Pierre Senges, 34 ans, réussit tout à l'envers. A l'âge où ses confrères s'héroïsent en surmâles philosophes, il nous pond un vieux narrateur aigri. Le moyen d'attirer les meufs avec ça. Et à l'heure où le lecteur attend sa ration de tripailles familiales, il nous parle de semailles «saxifrages» ­ traduction: qui cassent des briques, et trois pattes à un canard.
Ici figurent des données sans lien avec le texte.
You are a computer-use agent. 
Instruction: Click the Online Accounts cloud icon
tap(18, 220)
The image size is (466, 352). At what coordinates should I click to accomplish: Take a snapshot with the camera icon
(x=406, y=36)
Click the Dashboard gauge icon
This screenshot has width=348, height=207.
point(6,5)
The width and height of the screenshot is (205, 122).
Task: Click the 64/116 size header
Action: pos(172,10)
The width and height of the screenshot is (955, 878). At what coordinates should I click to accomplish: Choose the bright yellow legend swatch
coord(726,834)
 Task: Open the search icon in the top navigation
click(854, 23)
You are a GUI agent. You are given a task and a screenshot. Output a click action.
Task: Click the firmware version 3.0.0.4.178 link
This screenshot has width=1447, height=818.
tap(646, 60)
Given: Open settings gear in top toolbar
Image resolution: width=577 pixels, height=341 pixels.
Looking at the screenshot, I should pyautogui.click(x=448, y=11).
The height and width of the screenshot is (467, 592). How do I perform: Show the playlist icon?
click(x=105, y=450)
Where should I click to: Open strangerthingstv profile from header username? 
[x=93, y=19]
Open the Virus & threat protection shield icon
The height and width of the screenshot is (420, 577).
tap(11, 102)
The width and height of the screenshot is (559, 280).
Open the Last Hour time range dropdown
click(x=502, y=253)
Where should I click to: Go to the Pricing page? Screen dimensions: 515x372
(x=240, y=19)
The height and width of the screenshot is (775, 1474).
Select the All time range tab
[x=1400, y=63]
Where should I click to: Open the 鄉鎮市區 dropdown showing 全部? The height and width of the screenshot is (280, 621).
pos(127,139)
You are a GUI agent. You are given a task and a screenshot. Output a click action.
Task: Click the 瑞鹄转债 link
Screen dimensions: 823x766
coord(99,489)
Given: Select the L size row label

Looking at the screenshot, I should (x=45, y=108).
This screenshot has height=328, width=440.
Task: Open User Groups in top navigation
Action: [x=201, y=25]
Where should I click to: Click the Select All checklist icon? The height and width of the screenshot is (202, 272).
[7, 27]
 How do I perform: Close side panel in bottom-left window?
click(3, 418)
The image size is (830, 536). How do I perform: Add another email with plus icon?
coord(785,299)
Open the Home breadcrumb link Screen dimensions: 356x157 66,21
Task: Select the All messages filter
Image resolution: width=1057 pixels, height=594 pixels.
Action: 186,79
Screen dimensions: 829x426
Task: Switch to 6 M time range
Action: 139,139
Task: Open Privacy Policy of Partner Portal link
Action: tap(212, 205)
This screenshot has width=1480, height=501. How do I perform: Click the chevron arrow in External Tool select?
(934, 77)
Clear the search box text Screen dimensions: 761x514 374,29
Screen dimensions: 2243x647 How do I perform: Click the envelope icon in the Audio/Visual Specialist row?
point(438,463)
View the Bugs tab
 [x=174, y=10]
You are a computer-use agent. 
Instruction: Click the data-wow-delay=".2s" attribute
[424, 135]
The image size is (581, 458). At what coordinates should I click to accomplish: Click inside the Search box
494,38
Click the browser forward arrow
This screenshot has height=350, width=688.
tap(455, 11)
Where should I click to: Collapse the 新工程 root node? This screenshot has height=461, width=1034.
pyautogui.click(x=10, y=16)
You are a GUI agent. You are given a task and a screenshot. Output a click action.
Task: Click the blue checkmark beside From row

Car Pierre Senges, professeur de musique, est le champion d'un genre romanesque assez périlleux: la partition mécanique. Le principe est simple: on se donne une liste (vies de saints, recueils musicaux,...) et cette liste génère selon une certaine combinatoire différents aspects de la narration. Son premier texte, Veuves au maquillage (qui reparaît en «Points» Seuil), mettait ainsi en scène un assassinat dont chaque étape avait «un équivalent historique ou fabuleux». Le narrateur de Ruines-de-Rome, géomètre retraité, lit quant à lui la Bible à l'envers, tout en aspirant à une apocalypse horticole. Il rêve à des plantes qui détruiraient la ville, par l'invasion ou l'intoxication: «Je pourrais faire pousser un ginkgo femelle (il provoque des oedèmes), un pied d'épine noire (responsable de dermites).»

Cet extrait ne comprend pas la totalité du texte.